Grade: B
It seems like every few years one of the movie studios or TV channels decide to give the Edgar Rice Burroughs character of Tarzan a go. Some of these adaptations like the Disney version of Tarzan were successful and some like the 1998 Tarzan and the Lost City were not. So I’m happy to report that the latest Tarzan movie The Legend of Tarzan is one of the more successful films based on the character in memory.
Instead of telling the origin story of the Tarzan character again, the creators of The Legend of Tarzan give us a new Tarzan adventure while still showing his backstory of being raised by apes via flashbacks. This time, Alexander Skarsgård stars as the title character who prefers to go by his given name “John” thank you very much. Transplanted from Africa, John now lives on his family’s estate in England and is married to Jane (Margot Robbie). Lured back to the jungles of Africa to go on a sort of goodwill tour, instead Tarzan along with American George Washington Williams (Samuel L. Jackson) find that Belgium is in the process of enslaving the Congo and it’s only a matter of time before lead henchmen Leon (Christoph Waltz) is able to bring in enough troops to complete his plan. It’s up to Tarzan, George Washington and Jane along with a tribe who were once close to Tarzan and Jane as well as a bevy of animals to stop Leon and free the Congo.

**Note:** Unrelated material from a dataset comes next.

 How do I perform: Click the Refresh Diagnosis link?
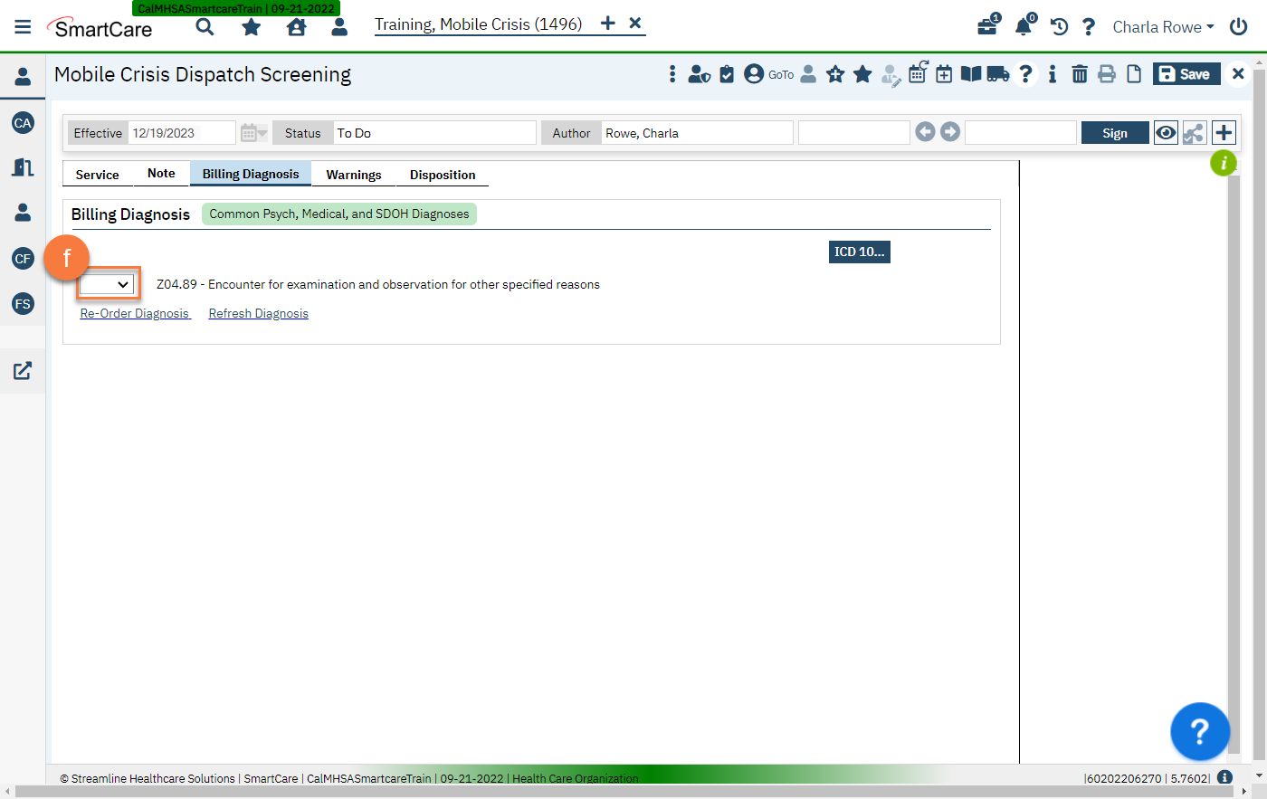(x=258, y=313)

I feel like I’m familiar with the Tarzan character while at the same time not being too familiar with the actual source of Tarzan. I’ve read loads of Tarzan comics, seen Tarzan TV cartoons, watched many of the Johnny Weissmuller films and more modern Tarzan movies too. But I’ve never read any of the original novels so I come at Tarzan only knowing of other’s adaptations of the character. Which with The Legend of Tarzan might be a good thing. I don’t have many preconceived notions on how Tarzan is supposed to behave/act and don’t notice inconsistencies between this movie version of the character and the original.

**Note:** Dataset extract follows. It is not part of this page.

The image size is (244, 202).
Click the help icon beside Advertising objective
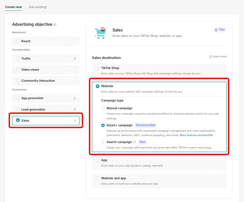[x=55, y=24]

I thought this 2016 version of Tarzan was more better than bad, and I liked several ways how they handled the character than what I’ve seen before. Like, Tarzan can’t exactly talk to the animals, but has a kinship with them and is able to us them via their natural instincts towards his own ends. And I also liked how Tarzan is the ultimate outsider — he’s not really at home with the apes who raised him since he’s not an ape and he’s not at home with mankind since he was the one guy on the planet who was raised by wild animals.

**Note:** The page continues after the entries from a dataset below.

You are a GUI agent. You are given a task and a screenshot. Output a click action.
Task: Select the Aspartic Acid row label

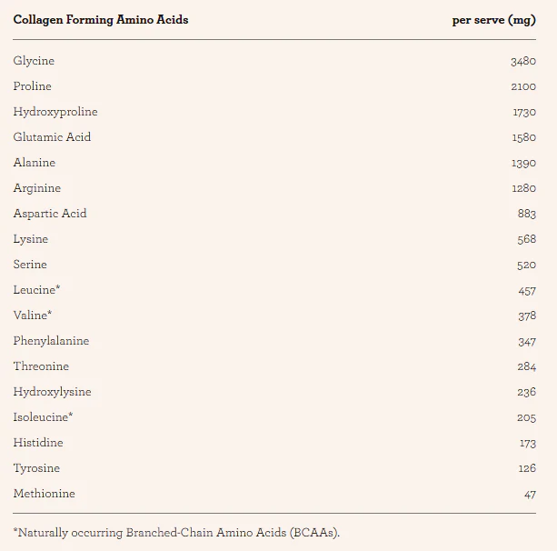tap(50, 214)
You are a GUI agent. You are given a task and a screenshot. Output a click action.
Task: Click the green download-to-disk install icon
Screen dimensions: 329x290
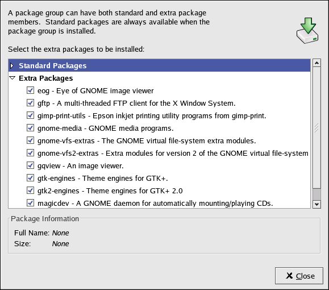307,31
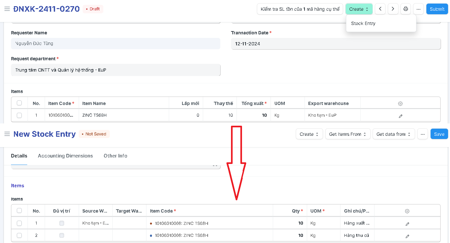Click the print icon
The width and height of the screenshot is (450, 243).
pyautogui.click(x=406, y=9)
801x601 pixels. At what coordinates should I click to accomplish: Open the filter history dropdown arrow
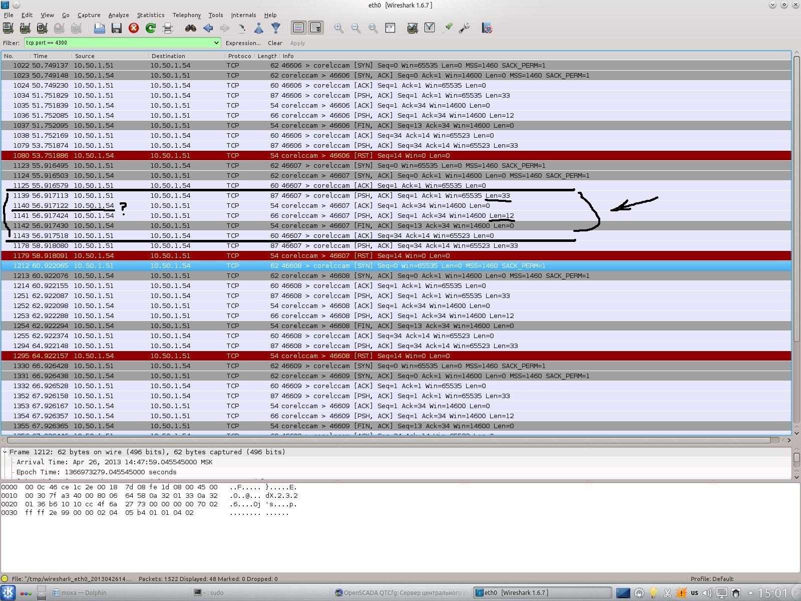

The story of The Legend of Tarzan surprised me as well. I’m usually good at figuring out how movies like this are going to end and how the third act is going to play out. And very early on in The Legend of Tarzan there’s a big third act battle that’s set up so I knew how the movie was going to end. Or at least I thought I knew how it was going to end. When The Legend of Tarzan actually got to this big battle it didn’t happen the way I thought, and in fact the movie ends up going in a completely different direction which was much more satisfying on where I thought the movie was headed.
If there’s one thing that I didn’t like about the movie it was how much of it relied on computer special effects. I really can’t ding The Legend of Tarzan for using computer effects to create all of the animals from apes to lions to wildebeest to crocodiles since working with live animals is always fraught with the unknown, and working with live animals that can easily kill an actor doubly so. But so much of the The Legend of Tarzan backgrounds from jungles to port cities to savanna were so obviously shot in a soundstage with artificial backdrops placed in that this really stood out to me. When the movie was on location and there were actual actors walking across actual Africa The Legend of Tarzan was breathtaking. But most of the time with these artificial backgrounds it was not so much.